December 21, 2020
Simply put, a diamond's carat weight refers to how much it weighs. One metric carat is defined as exactly 200 milligrams. So a 1-carat diamond weighs 200 milligrams.
Each carat is further divided into 100 points. This allows for very precise measurements to the hundredth decimal place. For example, a diamond weighing 1.08 carats may be described as "one point zero eight carats" by a jeweler.
The relationship between carat weight and diamond size is not perfectly linear. As the carat weight increases, the diamond's dimensions increase at a slower rate. This is because larger diamonds are cut to retain as much weight as possible in the finished stone. The cut proportions are optimized for carat weight over spread.
The diamond carat system originated from the carob seed. In ancient times, traders used the small, uniform seeds as counterweights on precision balances for weighing gems. The modern metric carat weight corresponds almost exactly to the average mass of a carob seed.
Over time, the carat was standardized based on metric weight to be exactly 200 milligrams worldwide. The legacy of the carob seed remains with us today in the terminology of the diamond industry.
In diamond weight, certain increments are considered more desirable or "magic." These include half-carat (0.50 ct), three-quarter carat (0.75 ct), and the full one-carat sizes.
Visually, there is little apparent difference between a 0.99 ct diamond and a 1.00 ct diamond. However, that tiny difference of 0.01 ct can have a significant impact on the diamond's market value and price. Retail customers tend to place greater value on crossing these "magic size" thresholds.

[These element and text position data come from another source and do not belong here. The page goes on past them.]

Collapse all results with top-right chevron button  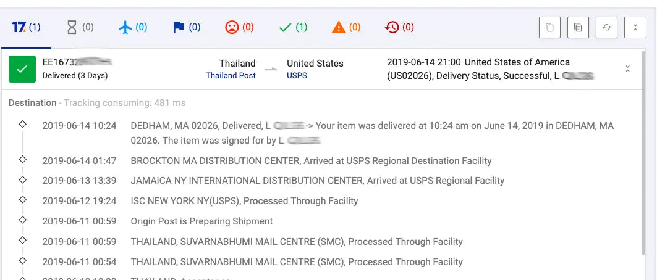(x=635, y=28)
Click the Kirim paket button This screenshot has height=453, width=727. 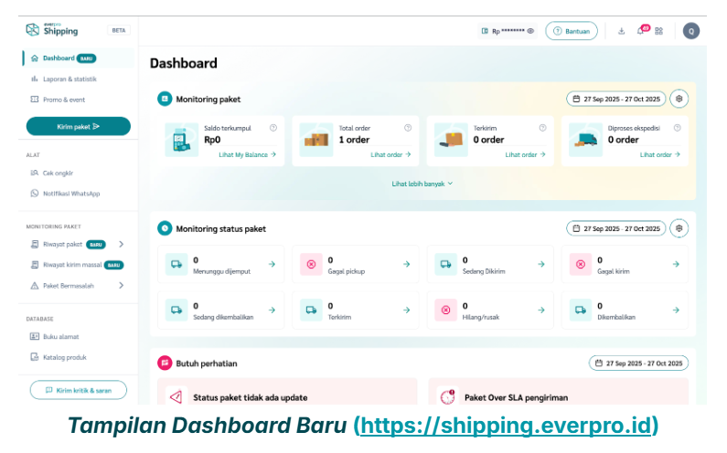(x=78, y=126)
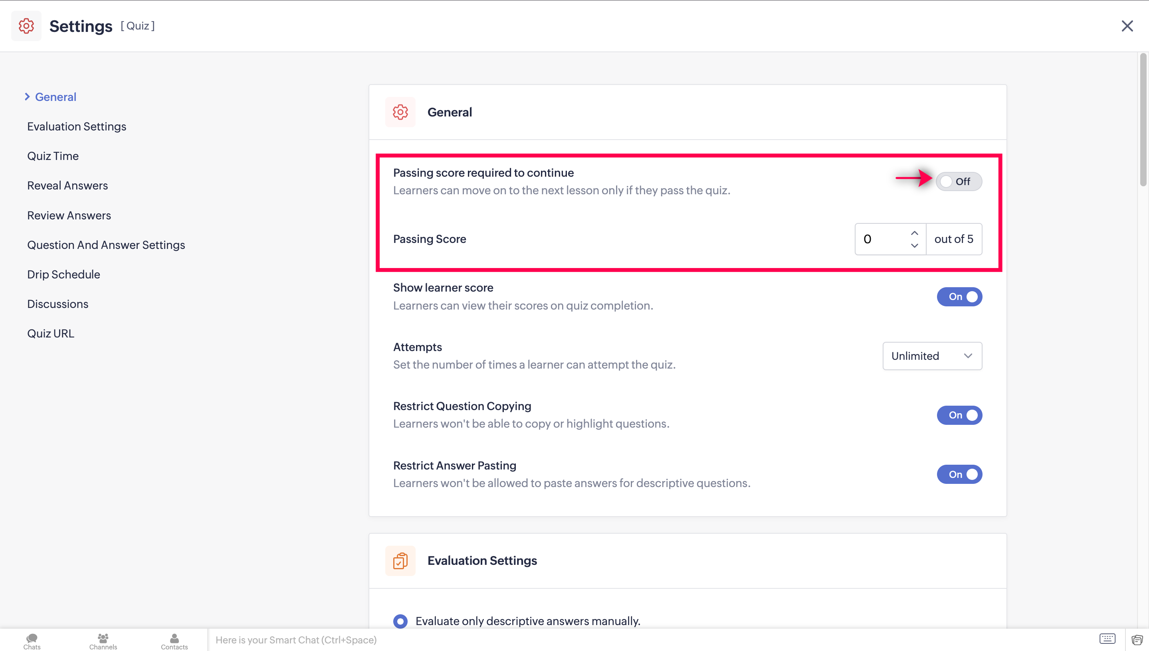Open the Attempts Unlimited dropdown
1149x651 pixels.
932,356
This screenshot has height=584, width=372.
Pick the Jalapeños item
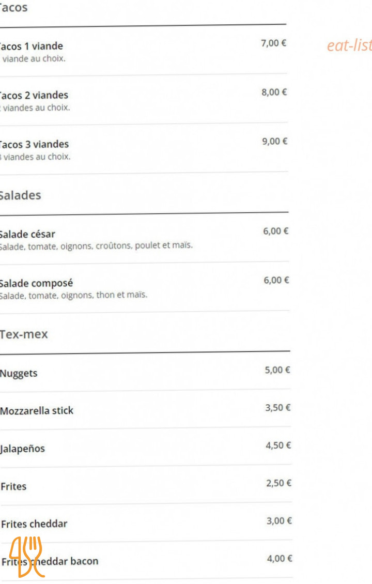coord(23,449)
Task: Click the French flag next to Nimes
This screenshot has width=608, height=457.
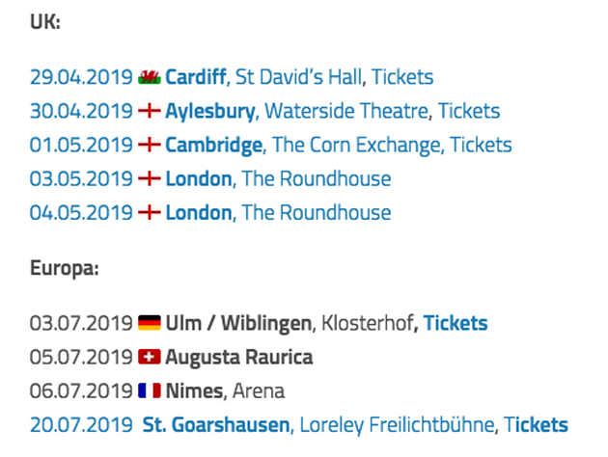Action: point(150,390)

Larger diamonds are exponentially more rare in nature than smaller ones. It requires a much larger rough diamond crystal to cut a sizeable finished stone. This scarcity is why carat weight is tied so directly to the price of diamonds.
Bigger diamonds also face more risk of inclusions and flaws in the rough crystal that can affect clarity. It takes an extraordinarily rare find to yield a large diamond with top color and clarity grades. Thus, the combination of size along with quality factors results in a tremendous premium for large flawless diamonds.
As with the other 3Cs - cut, clarity, and color - carat weight is an important factor to consider when selecting a diamond. But bigger is not always better if it comes at the expense of cut and clarity. The right balance depends on your budget and preferences. Discuss your needs with a jeweler to ensure you get the ideal diamond carat weight for your engagement ring or other jewelry.